— Work to be completed —
Please state the testing accuracy the decision tree achieved, according to the wine classification text.

— Text provided —

........

This project is aiming to exploit a popular machine learning method: decision tree to classify wine into two type (red or white).This project can be found at: https://www.kaggle.com/c/wine-quality-decision-tree/leaderboard
Decision tree is an supervised machine algorithm which can devide the dataset into sub-dataset according to data's feature. Compare to dataset, sub-dataset has higher homogeneous (label we need to classify).Decision Tree algorithms are referred to as CART or Classification and Regression Trees.In this project, we only use Decision tree for Classification. For more detail of decision tree: https://towardsdatascience.com/decision-trees-in-machine-learning-641b9c4e8052
This dataset is public available for research. It includes 5097(training) + 1400(testing) samples. The details are described in the paper: P. Cortez, A. Cerdeira, F. Almeida, T. Matos and J. Reis. Modeling wine preferences by data mining from physicochemical properties. In Decision Support Systems, Elsevier, 47(4):547-553. ISSN: 0167-9236.
Available at: https://www.sciencedirect.com/science/article/pii/S0167923609001377?via%3Dihub
The data including 11 features of wine that might related to wine type:
- Fixed acidity
- Volatile acidity
- Citric acid
- Residual sugar
- Chlorides
- Free sulfur dioxide
- Total sulfur dioxide
- Density
- pH
- Sulphates
- Alcohol
Decision tree are able to achieve testing accuracy of 98.21%

........

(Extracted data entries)
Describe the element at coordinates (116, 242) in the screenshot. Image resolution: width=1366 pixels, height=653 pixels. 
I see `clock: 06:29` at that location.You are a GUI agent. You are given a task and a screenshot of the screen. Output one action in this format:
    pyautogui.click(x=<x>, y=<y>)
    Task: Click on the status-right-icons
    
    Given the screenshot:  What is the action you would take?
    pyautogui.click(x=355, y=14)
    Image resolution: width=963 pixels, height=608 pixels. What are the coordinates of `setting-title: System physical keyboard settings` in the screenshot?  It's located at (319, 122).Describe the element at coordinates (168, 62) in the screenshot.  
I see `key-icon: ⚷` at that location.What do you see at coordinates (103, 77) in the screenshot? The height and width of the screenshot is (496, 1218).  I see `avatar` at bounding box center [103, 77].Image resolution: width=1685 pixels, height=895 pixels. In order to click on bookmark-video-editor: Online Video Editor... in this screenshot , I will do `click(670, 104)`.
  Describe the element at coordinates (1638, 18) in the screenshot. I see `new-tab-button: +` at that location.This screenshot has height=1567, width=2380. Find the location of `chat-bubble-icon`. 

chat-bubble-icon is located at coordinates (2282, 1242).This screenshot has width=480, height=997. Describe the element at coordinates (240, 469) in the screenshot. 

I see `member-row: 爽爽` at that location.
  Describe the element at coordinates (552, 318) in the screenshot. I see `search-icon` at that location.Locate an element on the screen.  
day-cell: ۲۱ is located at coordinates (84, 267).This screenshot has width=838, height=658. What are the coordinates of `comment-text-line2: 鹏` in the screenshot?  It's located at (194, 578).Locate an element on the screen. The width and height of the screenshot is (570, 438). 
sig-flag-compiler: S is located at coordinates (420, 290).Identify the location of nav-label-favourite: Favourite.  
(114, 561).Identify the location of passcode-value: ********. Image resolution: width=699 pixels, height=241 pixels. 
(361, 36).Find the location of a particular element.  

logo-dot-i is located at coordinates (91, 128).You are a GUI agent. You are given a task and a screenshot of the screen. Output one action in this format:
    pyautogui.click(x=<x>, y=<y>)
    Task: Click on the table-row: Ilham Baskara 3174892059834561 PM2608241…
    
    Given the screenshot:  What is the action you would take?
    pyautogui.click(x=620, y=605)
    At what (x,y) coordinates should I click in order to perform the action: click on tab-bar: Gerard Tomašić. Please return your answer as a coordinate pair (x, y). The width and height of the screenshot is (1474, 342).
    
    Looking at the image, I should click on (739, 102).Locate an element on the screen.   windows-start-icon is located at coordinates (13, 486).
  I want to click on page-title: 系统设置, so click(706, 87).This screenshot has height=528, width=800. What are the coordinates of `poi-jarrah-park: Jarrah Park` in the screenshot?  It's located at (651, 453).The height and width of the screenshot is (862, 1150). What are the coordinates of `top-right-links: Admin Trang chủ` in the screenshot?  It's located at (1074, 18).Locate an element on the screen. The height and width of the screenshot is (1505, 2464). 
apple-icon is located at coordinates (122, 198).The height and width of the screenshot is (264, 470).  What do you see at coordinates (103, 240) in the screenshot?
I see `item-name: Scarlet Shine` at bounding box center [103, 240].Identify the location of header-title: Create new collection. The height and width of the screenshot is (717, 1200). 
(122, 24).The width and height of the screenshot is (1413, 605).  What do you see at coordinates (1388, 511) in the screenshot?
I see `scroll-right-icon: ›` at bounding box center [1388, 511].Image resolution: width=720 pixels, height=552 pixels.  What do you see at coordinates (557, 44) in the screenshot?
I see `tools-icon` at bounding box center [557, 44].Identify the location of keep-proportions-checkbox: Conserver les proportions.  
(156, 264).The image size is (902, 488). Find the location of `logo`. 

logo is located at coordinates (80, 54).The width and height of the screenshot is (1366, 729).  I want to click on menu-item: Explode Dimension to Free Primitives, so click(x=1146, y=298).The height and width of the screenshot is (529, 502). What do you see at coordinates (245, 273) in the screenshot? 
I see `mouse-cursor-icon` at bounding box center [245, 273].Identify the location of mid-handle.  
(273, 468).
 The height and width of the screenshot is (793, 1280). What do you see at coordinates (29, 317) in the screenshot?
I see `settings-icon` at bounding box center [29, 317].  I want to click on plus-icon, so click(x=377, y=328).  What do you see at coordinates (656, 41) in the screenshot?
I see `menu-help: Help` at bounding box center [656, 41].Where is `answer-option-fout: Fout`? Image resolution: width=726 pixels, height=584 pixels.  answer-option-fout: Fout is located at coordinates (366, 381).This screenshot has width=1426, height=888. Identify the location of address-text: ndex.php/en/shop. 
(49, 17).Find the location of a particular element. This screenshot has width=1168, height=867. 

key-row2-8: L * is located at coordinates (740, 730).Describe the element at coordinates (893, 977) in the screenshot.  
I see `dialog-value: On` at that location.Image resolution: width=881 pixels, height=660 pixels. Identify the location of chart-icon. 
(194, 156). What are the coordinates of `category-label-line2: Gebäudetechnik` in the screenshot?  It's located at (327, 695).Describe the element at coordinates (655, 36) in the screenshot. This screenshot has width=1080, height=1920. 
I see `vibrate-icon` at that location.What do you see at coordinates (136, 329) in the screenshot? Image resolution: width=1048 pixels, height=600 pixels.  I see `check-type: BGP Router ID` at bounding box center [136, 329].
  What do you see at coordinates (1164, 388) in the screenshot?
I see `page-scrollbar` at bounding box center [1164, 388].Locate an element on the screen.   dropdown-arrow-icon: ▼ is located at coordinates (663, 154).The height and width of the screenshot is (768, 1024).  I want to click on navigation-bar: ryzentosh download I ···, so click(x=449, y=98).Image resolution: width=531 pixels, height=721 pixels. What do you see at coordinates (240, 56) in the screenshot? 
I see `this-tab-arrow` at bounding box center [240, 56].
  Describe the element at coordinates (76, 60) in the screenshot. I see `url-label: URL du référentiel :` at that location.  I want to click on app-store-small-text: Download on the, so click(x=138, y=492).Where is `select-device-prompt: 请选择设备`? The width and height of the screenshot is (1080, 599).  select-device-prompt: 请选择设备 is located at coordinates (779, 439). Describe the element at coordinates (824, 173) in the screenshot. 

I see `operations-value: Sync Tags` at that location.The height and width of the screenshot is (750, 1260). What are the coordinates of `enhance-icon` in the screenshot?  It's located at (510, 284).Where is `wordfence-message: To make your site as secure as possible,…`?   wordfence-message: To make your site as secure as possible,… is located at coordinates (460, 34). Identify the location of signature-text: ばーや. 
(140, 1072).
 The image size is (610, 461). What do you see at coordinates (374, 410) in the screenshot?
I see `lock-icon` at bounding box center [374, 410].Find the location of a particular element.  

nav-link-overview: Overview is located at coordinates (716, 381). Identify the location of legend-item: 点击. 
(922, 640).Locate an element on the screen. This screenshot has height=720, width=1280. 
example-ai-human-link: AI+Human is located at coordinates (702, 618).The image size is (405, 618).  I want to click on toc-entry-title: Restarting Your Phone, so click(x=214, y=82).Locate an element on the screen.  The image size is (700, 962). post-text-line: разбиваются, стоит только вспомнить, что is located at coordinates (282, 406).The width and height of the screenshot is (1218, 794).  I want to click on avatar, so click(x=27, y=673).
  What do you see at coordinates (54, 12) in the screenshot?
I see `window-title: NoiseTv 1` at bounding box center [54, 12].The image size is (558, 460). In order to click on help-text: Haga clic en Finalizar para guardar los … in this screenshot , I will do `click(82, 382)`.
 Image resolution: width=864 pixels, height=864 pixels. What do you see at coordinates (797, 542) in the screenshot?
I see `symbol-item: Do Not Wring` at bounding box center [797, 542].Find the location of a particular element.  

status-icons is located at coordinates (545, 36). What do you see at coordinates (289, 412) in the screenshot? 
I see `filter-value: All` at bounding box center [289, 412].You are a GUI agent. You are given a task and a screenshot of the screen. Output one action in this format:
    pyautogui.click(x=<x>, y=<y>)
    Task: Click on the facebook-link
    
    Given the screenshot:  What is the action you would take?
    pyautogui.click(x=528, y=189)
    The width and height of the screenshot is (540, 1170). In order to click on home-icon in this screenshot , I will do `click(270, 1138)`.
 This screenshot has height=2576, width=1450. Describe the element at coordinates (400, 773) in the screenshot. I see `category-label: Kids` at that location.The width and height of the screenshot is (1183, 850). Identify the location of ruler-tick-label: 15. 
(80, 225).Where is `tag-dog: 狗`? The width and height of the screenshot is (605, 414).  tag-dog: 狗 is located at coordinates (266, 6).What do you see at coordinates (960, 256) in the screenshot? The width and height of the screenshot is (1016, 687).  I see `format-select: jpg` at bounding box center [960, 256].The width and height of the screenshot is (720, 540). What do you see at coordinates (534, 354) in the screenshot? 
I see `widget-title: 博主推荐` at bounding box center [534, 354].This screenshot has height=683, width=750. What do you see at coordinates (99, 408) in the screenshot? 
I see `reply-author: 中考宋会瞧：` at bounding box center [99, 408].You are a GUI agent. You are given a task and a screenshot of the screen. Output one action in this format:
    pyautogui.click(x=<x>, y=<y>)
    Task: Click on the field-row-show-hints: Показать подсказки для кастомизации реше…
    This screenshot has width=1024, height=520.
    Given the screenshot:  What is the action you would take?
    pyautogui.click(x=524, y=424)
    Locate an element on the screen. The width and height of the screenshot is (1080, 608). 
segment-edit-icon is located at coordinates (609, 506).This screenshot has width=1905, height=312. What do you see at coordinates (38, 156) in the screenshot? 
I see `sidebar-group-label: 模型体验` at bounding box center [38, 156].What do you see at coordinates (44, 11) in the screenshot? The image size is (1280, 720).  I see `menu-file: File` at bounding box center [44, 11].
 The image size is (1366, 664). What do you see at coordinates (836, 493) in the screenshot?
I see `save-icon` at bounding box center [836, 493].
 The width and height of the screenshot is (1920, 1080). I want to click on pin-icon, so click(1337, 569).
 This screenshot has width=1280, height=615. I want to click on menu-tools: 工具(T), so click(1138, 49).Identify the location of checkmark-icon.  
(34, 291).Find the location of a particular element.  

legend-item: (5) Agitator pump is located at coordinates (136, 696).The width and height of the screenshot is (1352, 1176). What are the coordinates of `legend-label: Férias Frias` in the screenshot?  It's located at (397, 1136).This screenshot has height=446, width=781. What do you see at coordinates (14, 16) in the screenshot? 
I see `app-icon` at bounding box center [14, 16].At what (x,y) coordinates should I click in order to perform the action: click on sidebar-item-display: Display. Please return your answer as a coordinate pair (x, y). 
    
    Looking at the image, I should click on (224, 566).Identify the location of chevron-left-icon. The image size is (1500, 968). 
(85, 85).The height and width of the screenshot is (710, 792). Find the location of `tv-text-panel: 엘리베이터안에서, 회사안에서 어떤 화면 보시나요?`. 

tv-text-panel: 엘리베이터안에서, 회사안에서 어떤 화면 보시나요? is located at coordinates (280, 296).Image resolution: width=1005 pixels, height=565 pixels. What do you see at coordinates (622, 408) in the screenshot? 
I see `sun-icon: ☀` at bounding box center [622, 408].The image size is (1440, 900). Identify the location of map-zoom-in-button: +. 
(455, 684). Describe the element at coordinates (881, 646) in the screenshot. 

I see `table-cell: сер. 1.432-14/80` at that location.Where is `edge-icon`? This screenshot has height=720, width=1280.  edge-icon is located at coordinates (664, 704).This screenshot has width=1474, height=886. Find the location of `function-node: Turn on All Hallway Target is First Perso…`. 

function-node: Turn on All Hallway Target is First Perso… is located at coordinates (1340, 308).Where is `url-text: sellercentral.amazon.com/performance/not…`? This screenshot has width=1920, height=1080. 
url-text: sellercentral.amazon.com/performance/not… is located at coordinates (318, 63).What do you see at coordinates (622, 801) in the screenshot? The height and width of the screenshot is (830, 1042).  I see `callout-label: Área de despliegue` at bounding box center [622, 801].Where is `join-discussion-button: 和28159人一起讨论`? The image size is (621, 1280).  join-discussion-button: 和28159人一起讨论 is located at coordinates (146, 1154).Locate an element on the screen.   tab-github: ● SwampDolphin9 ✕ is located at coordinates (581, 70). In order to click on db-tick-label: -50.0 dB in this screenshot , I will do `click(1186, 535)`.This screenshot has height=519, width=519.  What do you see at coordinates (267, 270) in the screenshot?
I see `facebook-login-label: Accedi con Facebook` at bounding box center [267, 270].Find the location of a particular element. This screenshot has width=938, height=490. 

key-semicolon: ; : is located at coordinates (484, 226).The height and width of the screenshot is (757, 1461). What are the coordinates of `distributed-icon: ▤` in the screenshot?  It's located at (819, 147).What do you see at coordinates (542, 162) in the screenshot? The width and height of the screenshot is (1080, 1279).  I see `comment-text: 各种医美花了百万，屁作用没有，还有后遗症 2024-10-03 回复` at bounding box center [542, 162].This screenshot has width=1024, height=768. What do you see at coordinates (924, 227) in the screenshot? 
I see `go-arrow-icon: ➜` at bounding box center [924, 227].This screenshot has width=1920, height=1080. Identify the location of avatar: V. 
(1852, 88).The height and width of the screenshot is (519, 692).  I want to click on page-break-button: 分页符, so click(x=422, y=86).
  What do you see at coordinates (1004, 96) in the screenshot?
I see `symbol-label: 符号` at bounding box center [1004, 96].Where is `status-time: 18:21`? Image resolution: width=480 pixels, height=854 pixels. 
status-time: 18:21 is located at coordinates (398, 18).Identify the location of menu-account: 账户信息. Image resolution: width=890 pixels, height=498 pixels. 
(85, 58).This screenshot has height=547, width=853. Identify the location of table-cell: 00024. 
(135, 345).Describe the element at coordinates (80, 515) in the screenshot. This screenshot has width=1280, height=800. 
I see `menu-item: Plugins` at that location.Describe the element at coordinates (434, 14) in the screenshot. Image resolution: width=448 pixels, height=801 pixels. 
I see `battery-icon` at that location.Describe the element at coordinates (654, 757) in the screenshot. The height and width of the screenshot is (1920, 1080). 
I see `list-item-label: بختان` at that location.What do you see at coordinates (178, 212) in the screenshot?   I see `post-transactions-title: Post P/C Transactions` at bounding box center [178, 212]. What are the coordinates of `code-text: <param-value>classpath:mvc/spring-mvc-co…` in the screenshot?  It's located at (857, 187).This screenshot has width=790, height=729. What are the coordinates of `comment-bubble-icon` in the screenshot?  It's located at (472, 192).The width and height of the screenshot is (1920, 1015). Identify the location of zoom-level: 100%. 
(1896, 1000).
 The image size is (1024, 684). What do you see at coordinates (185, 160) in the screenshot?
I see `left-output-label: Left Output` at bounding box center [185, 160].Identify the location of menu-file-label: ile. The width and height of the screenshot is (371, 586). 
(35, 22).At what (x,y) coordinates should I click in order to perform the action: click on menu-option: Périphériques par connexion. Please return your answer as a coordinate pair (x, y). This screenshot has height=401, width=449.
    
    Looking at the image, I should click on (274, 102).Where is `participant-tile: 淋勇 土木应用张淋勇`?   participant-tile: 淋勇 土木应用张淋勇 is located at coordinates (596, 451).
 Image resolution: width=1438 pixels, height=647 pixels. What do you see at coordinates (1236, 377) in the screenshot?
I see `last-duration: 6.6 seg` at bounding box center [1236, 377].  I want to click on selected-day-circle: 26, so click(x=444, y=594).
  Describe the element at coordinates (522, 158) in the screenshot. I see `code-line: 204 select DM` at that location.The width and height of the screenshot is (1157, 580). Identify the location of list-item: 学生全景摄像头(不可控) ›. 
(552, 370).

........

— Response —
The decision tree achieved a testing accuracy of 98.21%.